• [Seçilen Metin]:

Ankara Sanayi Odasının Temmuz ayı Meclis toplantısında konuşan Özdebir, üretim ekonomisine dönüşün kısa vadede gerçekleştirilemeyeceğini bunun için orta ve uzun vadeli plan ve programların yapılması gerektiğini belirterek, “Bunları yaparken kısa vadede yabancı sermaye ihtiyacı da ortadadır. Mevcut yüksek faize rağmen ne yazık ki yeteri miktarda yabancı sermaye de çekemiyoruz. Türk varlıklarına karşı ilginin artmasının tek yolu TL’ye güven kazandırmaktan geçiyor. TL’ye güven algısını oluşturacak ortam ve politikaların ivedi bir şekilde devreye girmesi gerekiyor. Kısa dönemde bu politika tercihi ile sağlanacak iyileşme ile orta ve uzun vadeli politikalar ortaya koyup, geçmişten de ders alarak üretim ekonomisine ivedilikle geçmek zorundayız” dedi.

Bu süreçte etkin ve efektif para ve maliye politikası uygulamaları oldukça önemli olacağını kaydeden Özdebir, özellikle son dönemde uygulamaya konulan para politikalarının reel sektörden bağımsız düşünülmemesi gerektiğini belirtti. Özdebir, şunları söyledi:

“Para politikası tercihleri, yüksek oynaklık dönemlerinde ileri vadelerde enflasyonun seyrinin öngörülmesinde önemli bir gösterge olmalıdır. Artan maliyetler karşısında reel sektörün girdi maliyetlerinin azaltılması, fiyatlandırma politikasının öngörülebilirliği, yatırım ve üretim aşamalarının planlanması, enflasyon beklentisinin kontrol altına alınması ile mümkün olmaktadır. Bu sebeple, Merkez Bankası para politikası kararlarını alırken orta ve uzun dönemli perspektifle, maliye politikası ile destekli, fiyat istikrarı ile sürdürülebilir büyümeyi devam ettireceği bir anlayışı benimsemelidir.”

“Aşı işyerlerindeki çalışma huzuru açısından çok önemli”

Artan COVID-19 vakalarına dikkat çeken Özdebir, aşı yaptırmak istemeyenlerin bir risk alanı oluşturmaya devam ettiğini belirterek, “ Toplu çalışılan işyerleri ve sosyal alanlarda bulunanların aşı yaptırmasının gerekli olduğunu düşünüyorum. Bu, özellikle işyerlerindeki çalışma huzuru açısından çok önemli. Ancak gördüğüm kadarıyla burada hukuki bir belirsizlik var ve tartışmalar da buradan çıkıyor. Özellikle son günlerde aşı olmayanların belli alanlara alınmaması konusu oldukça fazla gündeme getiriliyor. Bu noktada bence devlete önemli bir görev düşüyor. Sağlık Bakanlığımızın belirleyeceği çerçeveyle Cumhurbaşkanlığımızın bu konuda bir düzenleme yapmasının doğru olacağı düşüncesindeyim” diye konuştu.

• [İncelenecek Veriler]:
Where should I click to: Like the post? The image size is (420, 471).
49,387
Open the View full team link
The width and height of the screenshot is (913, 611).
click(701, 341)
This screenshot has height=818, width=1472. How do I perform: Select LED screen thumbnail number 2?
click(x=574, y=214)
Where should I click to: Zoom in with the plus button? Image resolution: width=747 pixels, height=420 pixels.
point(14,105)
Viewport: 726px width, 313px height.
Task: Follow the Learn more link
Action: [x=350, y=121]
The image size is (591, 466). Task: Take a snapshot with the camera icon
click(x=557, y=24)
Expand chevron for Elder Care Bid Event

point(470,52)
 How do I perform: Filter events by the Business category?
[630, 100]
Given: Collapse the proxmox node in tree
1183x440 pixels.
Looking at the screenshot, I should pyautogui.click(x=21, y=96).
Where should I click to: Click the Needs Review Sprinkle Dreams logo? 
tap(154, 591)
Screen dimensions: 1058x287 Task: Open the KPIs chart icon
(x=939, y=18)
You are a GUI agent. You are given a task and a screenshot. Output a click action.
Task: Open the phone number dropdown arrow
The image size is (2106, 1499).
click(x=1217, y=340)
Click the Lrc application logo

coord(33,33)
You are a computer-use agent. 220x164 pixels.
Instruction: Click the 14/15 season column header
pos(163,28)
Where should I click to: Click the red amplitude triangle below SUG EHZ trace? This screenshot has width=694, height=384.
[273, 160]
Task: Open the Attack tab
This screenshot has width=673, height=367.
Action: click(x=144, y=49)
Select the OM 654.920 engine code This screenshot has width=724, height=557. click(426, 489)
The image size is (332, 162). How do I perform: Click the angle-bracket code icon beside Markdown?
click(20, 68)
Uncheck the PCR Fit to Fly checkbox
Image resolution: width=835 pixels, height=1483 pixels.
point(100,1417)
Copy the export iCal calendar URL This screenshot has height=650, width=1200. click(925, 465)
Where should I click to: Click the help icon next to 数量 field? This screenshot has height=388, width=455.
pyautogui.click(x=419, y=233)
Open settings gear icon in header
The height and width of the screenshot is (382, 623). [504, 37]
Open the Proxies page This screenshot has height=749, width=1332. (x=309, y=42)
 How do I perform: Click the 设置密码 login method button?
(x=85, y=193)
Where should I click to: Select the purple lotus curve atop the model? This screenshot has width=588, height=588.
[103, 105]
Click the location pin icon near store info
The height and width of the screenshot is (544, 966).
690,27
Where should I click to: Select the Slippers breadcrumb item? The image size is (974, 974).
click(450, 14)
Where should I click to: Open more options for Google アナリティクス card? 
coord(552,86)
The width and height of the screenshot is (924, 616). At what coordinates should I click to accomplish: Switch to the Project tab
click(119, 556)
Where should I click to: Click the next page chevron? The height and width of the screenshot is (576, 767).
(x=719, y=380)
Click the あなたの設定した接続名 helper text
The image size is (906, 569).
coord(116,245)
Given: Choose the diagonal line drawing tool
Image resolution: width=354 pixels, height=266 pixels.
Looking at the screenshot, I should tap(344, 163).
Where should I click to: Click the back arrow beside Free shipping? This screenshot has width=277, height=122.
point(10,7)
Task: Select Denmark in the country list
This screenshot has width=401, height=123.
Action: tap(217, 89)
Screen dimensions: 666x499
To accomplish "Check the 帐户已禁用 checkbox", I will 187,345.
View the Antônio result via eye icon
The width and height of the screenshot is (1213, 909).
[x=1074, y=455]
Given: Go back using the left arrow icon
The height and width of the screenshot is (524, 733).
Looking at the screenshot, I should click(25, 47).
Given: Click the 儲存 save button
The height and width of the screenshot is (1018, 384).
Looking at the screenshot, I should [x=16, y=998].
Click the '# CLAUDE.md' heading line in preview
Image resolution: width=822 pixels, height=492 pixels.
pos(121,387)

• [Çözülecek Problem]:
Aşağıdaki soruları seçilen metne göre lütfen yanıtlayın ve cevapları aynı şekilde numaralayın.
1. Özdebir'e göre Türk varlıklarına karşı ilginin artmasının tek yolu nedir?
2. Özdebir, Merkez Bankası'nın para politikası kararlarını alırken hangi dönemli bir perspektifle hareket etmesi gerektiğini söylüyor?
3. Özdebir, aşı konusunda düzenlemeyi hangi kurumun, kimin belirleyeceği çerçeveyle yapmasının doğru olacağını düşünüyor?

• [Cevap Alanı]:
1. TL'ye güven kazandırmak.
2. Orta ve uzun dönemli bir perspektifle.
3. Cumhurbaşkanlığının, Sağlık Bakanlığının belirleyeceği çerçeveyle.